Chemokine receptor CCR2b 64I polymorphism and its relation to CD4 T-cell counts and disease progression in a Danish cohort of HIV-infected individuals. Copenhagen AIDS cohort.

作者信息

Eugen-Olsen J, Iversen A K, Benfield T L, Koppelhus U, Garred P

机构信息

Department of Infectious Diseases, Copenhagen University Hospitals, Hvidovre, Denmark.

出版信息

J Acquir Immune Defic Syndr Hum Retrovirol. 1998 Jun 1;18(2):110-6. doi: 10.1097/00042560-199806010-00002.

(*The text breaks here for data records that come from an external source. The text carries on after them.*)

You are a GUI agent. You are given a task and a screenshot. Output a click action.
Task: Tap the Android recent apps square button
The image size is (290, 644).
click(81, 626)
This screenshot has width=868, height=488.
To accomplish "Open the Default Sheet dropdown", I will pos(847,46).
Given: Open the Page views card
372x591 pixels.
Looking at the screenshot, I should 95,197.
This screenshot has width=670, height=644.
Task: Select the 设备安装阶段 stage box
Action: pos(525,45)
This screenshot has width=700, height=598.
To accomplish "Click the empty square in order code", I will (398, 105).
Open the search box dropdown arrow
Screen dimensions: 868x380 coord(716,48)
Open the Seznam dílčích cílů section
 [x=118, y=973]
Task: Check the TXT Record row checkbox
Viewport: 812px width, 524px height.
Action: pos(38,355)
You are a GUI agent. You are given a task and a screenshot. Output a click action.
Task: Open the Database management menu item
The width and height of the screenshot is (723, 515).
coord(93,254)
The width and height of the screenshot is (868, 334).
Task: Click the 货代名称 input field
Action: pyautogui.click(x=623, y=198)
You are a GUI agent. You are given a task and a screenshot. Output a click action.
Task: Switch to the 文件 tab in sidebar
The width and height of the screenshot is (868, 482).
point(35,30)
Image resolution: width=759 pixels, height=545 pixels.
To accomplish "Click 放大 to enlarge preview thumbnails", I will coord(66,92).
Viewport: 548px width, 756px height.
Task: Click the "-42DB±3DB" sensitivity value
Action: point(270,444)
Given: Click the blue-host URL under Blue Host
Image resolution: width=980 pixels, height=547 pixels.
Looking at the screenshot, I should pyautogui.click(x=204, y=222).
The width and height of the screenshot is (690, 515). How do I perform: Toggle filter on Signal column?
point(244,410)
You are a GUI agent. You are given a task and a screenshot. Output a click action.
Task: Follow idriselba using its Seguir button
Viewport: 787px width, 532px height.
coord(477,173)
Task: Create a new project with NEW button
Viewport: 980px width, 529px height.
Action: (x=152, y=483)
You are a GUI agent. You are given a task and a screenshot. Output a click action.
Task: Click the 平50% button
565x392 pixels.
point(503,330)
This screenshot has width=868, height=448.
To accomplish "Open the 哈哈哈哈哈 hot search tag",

DOI:10.1097/00042560-199806010-00002
PMID:9637575
Abstract

We have investigated the role of the recently described mutation in CCR2b named 64I in relation to HIV resistance, CD4 T-cell counts, and disease progression in Danish individuals by polymerase chain reaction (PCR)-based methods as well as sequenced full-length CXCR4 and CCR5 genes from HIV-infected long-term nonprogressors for possible mutations. In total, 215 Danish individuals were analyzed for 64I allele frequency; disease progression was followed in 105 HIV-1-positive homosexual Danish men from their first known positive HIV-1 test result and up to 11 years. In 87 individuals, the CD4 T-cell count was monitored closely. We found no significant difference in 64I allele frequency between HIV-1-seropositive persons (0.08), high-risk HIV-1-seronegative persons (0.11), and blood donors (0.06). No significant difference was observed in annual CD4 T-cell decline, CD4 T-cell counts at the time of AIDS, in AIDS-free survival as well as survival with AIDS, between 64I allele carriers and wild-type individuals. Among 9 long-term nonprogressors, 2 carried the 64I allele, while none of 9 fast progressors carried the 64I allele. However, this was not significantly different (p=.47). Long-term nonprogression could not be explained by CXCR4 polymorphism or other polymorphisms in the CCR5 gene than the CCR5delta32 allele. Furthermore, we were not able to detect any significant independent effect of the 64I allele on development to AIDS, overall survival, and annual CD4 T-cell decline in this cohort.

摘要

我们通过基于聚合酶链反应(PCR)的方法,研究了最近描述的CCR2b基因中名为64I的突变在丹麦人群中与HIV耐药性、CD4 T细胞计数及疾病进展的关系,同时对HIV感染的长期非进展者的全长CXCR4和CCR5基因进行测序以寻找可能的突变。总共对215名丹麦人分析了64I等位基因频率;对105名HIV-1阳性的丹麦同性恋男性从首次已知HIV-1阳性检测结果开始随访长达11年,观察疾病进展情况。对87名个体密切监测CD4 T细胞计数。我们发现HIV-1血清阳性者(0.08)、高危HIV-1血清阴性者(0.11)和献血者(0.06)之间的64I等位基因频率无显著差异。64I等位基因携带者与野生型个体在每年CD4 T细胞下降、艾滋病时的CD4 T细胞计数、无艾滋病生存期以及患艾滋病后的生存期方面均未观察到显著差异。在9名长期非进展者中,2名携带64I等位基因,而9名快速进展者中无人携带64I等位基因。然而,这一差异无统计学意义(p = 0.47)。长期非进展不能用CXCR4多态性或CCR5基因中除CCR5delta32等位基因外的其他多态性来解释。此外,在该队列中,我们未能检测到64I等位基因对艾滋病发展、总体生存及每年CD4 T细胞下降有任何显著的独立影响。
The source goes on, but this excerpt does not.